No quería que él le dijera que sentía lo mismo, no quería oír nada que la hiciera suspirar por ese hombre eternamente.

Pero tal vez ya era demasiado tarde para eso.

Él la miró fijo durante un momento terriblemente largo, y luego dijo.

– No hablaré. No diré ni una sílaba.

Y entonces, antes de que ella tuviera un segundo para respirar, los labios de él estaban sobre los suyos, exquisitamente suaves, seductoramente tiernos.

Con intencionada lentitud, él deslizó los labios por los de ella, y ese delicado roce le produjo a ella espirales de estremecimientos y hormigueos por todo el cuerpo.

Él le tocaba los labios y ella lo sentía hasta en los dedos de los pies. Era una sensación singularmente extraña, singularmente maravillosa.

Entonces la mano que él tenía apoyada en su espalda, la que la había guiado con tanta facilidad durante el vals, comenzó a acercarla más hacia él.
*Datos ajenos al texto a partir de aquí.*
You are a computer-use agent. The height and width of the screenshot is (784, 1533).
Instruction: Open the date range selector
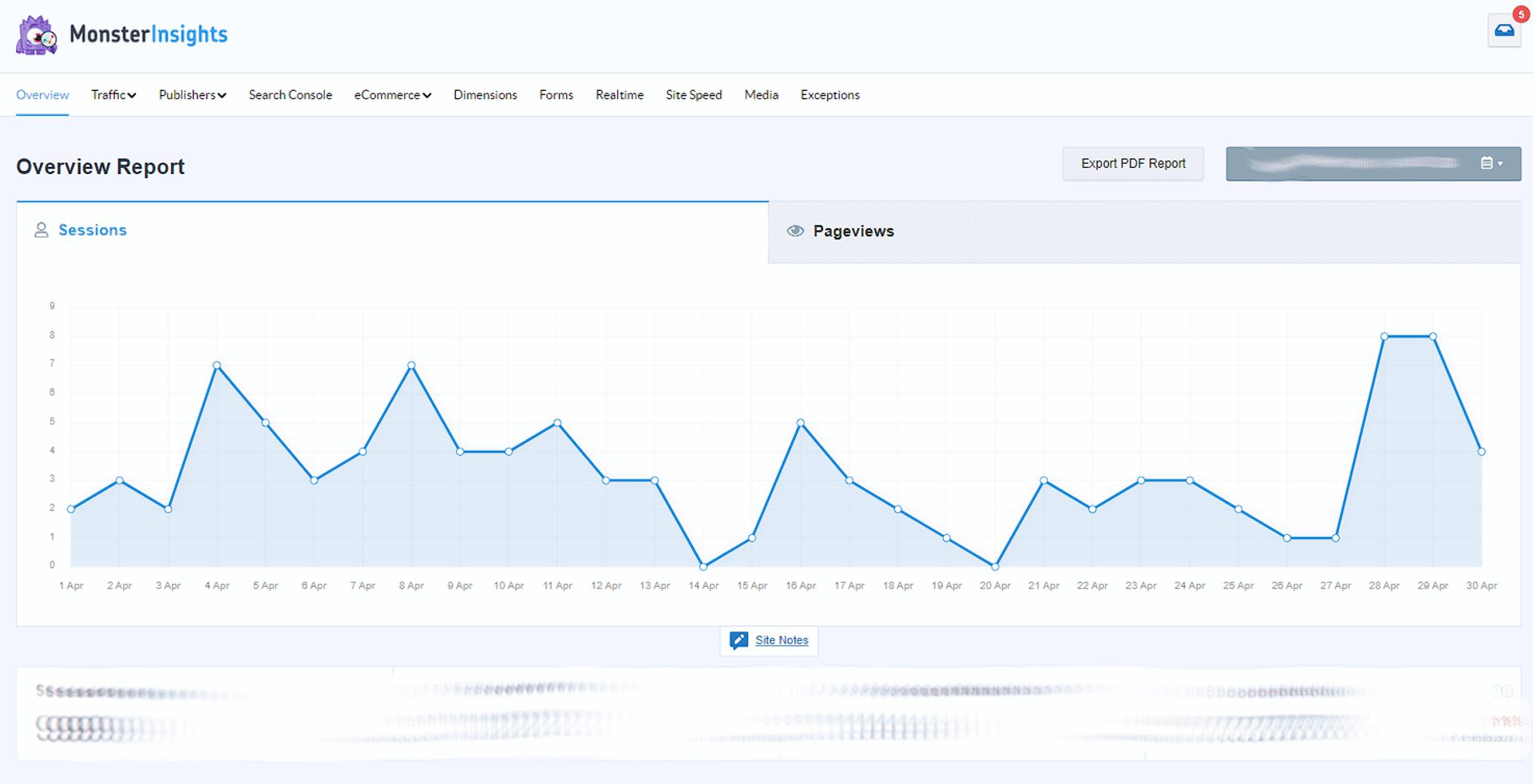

La presión era lenta pero inexorable, y ella fue sintiendo más y más calor a medida que sus cuerpos estaban más cerca, y prácticamente se sintió arder cuando repentinamente sintió todo el largo de su cuerpo apretado contra el de ella.

Él parecía muy grande y muy potente, y en sus brazos se sentía como si fuera la mujer más hermosa del mundo.

De pronto todo le pareció posible, tal vez incluso una vida libre de servidumbre y estigma.

La boca de él se hizo más apremiante, y con la lengua le hizo cosquillas en la comisura de la boca. La mano con que él todavía sostenía la de ella en la postura para el vals, se deslizó por su brazo y luego subió por su espalda hasta posarse en la nuca, donde le acarició las guedejas sueltas de su peinado.

– Tu pelo es como la seda -susurró él.

Ella se echó a reír, porque él llevaba guantes.

Él se apartó y la miró con expresión divertida.

– ¿De qué te ríes?

– ¿Cómo puedes saber cómo es mi pelo? Llevas guantes.

Él sonrió, una sonrisa sesgada, de niño, que le produjo revoloteos en el estómago y le derritió el corazón.

– No sé cómo lo sé, pero lo sé -dijo. Con la sonrisa más sesgada aún, añadió-: Pero para estar seguro, tal vez sea mejor tocarlo con la mano sin guante. -Puso la mano delante de ella-. ¿Me harás el bonor?